---------- DATA SECTION ----------
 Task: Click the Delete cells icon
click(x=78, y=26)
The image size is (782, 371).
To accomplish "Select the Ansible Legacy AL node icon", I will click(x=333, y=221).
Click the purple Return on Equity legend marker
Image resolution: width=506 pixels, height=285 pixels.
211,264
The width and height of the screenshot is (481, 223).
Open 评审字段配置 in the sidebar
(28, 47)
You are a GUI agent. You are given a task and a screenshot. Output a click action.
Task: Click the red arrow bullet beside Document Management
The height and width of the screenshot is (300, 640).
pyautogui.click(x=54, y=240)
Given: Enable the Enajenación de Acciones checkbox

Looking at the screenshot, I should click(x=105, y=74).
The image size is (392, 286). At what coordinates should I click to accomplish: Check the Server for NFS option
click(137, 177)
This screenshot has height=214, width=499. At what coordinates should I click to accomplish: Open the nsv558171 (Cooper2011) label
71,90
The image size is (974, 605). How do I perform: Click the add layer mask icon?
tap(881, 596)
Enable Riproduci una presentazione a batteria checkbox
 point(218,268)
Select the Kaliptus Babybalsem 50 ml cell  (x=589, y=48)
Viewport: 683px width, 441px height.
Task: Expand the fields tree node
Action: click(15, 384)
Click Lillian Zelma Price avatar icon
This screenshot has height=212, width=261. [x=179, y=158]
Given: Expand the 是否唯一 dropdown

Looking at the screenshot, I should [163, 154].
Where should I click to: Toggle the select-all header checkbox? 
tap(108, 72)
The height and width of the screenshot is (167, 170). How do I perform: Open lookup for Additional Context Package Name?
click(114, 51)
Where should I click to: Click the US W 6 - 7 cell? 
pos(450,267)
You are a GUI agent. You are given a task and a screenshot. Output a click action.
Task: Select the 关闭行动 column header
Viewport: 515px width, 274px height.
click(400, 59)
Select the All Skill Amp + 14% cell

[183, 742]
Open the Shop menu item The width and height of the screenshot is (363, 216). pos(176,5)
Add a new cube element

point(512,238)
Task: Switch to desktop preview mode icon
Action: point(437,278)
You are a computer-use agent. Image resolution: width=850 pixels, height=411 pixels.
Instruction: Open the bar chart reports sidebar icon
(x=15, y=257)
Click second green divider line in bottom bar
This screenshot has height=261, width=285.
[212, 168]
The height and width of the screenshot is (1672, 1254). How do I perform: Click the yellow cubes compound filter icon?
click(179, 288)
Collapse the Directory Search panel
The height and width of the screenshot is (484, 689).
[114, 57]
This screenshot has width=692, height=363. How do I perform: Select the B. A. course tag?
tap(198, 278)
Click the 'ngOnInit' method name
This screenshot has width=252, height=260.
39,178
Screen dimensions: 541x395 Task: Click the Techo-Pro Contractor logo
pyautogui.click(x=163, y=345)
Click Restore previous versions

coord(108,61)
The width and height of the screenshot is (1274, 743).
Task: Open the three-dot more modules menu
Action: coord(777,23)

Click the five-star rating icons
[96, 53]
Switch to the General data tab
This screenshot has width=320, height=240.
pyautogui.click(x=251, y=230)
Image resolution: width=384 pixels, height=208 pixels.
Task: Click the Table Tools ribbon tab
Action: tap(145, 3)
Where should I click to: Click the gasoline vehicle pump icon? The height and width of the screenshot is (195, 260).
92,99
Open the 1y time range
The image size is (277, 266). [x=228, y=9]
----------
▶ [BRIEF] The entries shown above should be duplicated exactly.

▶ [EXERCISE RESPONSE]
 Task: Click the Delete cells icon
click(x=78, y=26)
The image size is (782, 371).
To accomplish "Select the Ansible Legacy AL node icon", I will click(x=333, y=221).
Click the purple Return on Equity legend marker
Image resolution: width=506 pixels, height=285 pixels.
211,264
The width and height of the screenshot is (481, 223).
Open 评审字段配置 in the sidebar
(28, 47)
You are a GUI agent. You are given a task and a screenshot. Output a click action.
Task: Click the red arrow bullet beside Document Management
The height and width of the screenshot is (300, 640).
pyautogui.click(x=54, y=240)
Given: Enable the Enajenación de Acciones checkbox

Looking at the screenshot, I should click(x=105, y=74).
The image size is (392, 286). At what coordinates should I click to accomplish: Check the Server for NFS option
click(137, 177)
This screenshot has height=214, width=499. At what coordinates should I click to accomplish: Open the nsv558171 (Cooper2011) label
71,90
The image size is (974, 605). How do I perform: Click the add layer mask icon?
tap(881, 596)
Enable Riproduci una presentazione a batteria checkbox
 point(218,268)
Select the Kaliptus Babybalsem 50 ml cell  (x=589, y=48)
Viewport: 683px width, 441px height.
Task: Expand the fields tree node
Action: click(15, 384)
Click Lillian Zelma Price avatar icon
This screenshot has height=212, width=261. [x=179, y=158]
Given: Expand the 是否唯一 dropdown

Looking at the screenshot, I should [163, 154].
Where should I click to: Toggle the select-all header checkbox? 
tap(108, 72)
The height and width of the screenshot is (167, 170). How do I perform: Open lookup for Additional Context Package Name?
click(114, 51)
Where should I click to: Click the US W 6 - 7 cell? 
pos(450,267)
You are a GUI agent. You are given a task and a screenshot. Output a click action.
Task: Select the 关闭行动 column header
Viewport: 515px width, 274px height.
click(400, 59)
Select the All Skill Amp + 14% cell

[183, 742]
Open the Shop menu item The width and height of the screenshot is (363, 216). pos(176,5)
Add a new cube element

point(512,238)
Task: Switch to desktop preview mode icon
Action: point(437,278)
You are a computer-use agent. Image resolution: width=850 pixels, height=411 pixels.
Instruction: Open the bar chart reports sidebar icon
(x=15, y=257)
Click second green divider line in bottom bar
This screenshot has height=261, width=285.
[212, 168]
The height and width of the screenshot is (1672, 1254). How do I perform: Click the yellow cubes compound filter icon?
click(179, 288)
Collapse the Directory Search panel
The height and width of the screenshot is (484, 689).
[114, 57]
This screenshot has width=692, height=363. How do I perform: Select the B. A. course tag?
tap(198, 278)
Click the 'ngOnInit' method name
This screenshot has width=252, height=260.
39,178
Screen dimensions: 541x395 Task: Click the Techo-Pro Contractor logo
pyautogui.click(x=163, y=345)
Click Restore previous versions

coord(108,61)
The width and height of the screenshot is (1274, 743).
Task: Open the three-dot more modules menu
Action: coord(777,23)

Click the five-star rating icons
[96, 53]
Switch to the General data tab
This screenshot has width=320, height=240.
pyautogui.click(x=251, y=230)
Image resolution: width=384 pixels, height=208 pixels.
Task: Click the Table Tools ribbon tab
Action: tap(145, 3)
Where should I click to: Click the gasoline vehicle pump icon? The height and width of the screenshot is (195, 260).
92,99
Open the 1y time range
The image size is (277, 266). [x=228, y=9]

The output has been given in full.